Copy out the entries below, switching "target" to "item" and keeping everything else the same. Leave the pictures out of your copy.

* Data lines:
------------

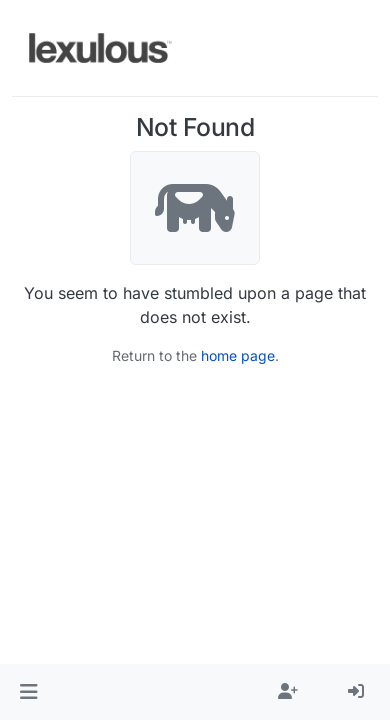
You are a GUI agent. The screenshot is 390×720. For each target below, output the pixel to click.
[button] (28, 692)
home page (238, 355)
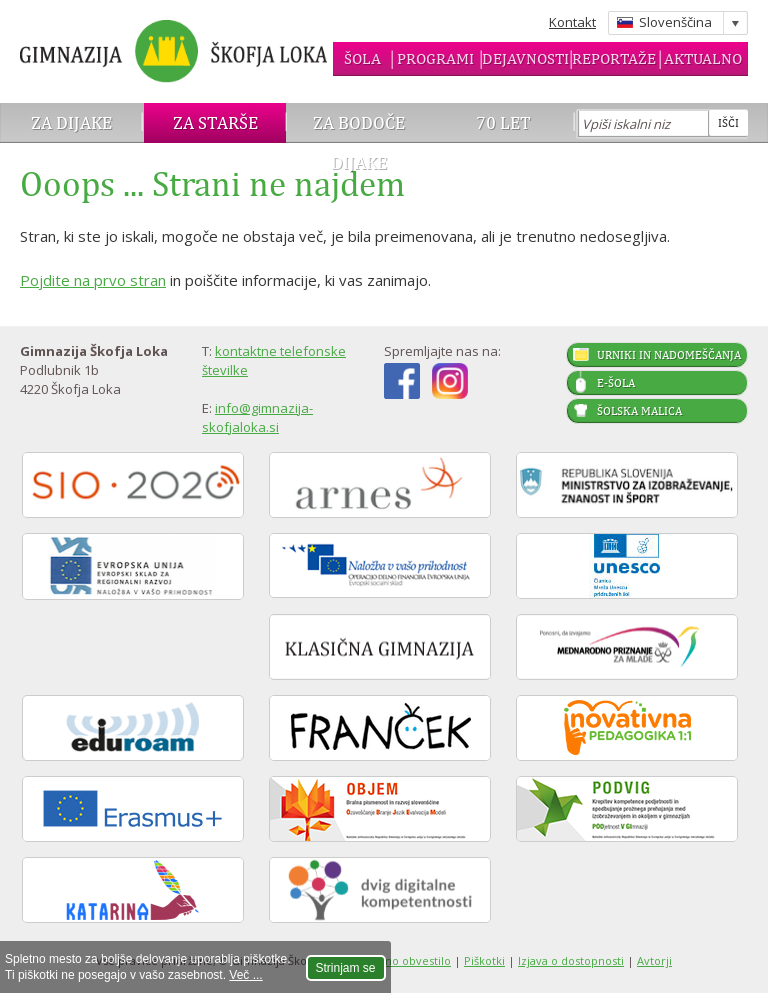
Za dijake (71, 122)
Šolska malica (639, 411)
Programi (435, 58)
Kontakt (572, 22)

------------

* Answer to the task:
You are a GUI agent. The screenshot is 390×720. For each item below, output the pixel to click.
[button] (28, 692)
home page (238, 355)
Za dijake (71, 122)
Šolska malica (639, 411)
Programi (435, 58)
Kontakt (572, 22)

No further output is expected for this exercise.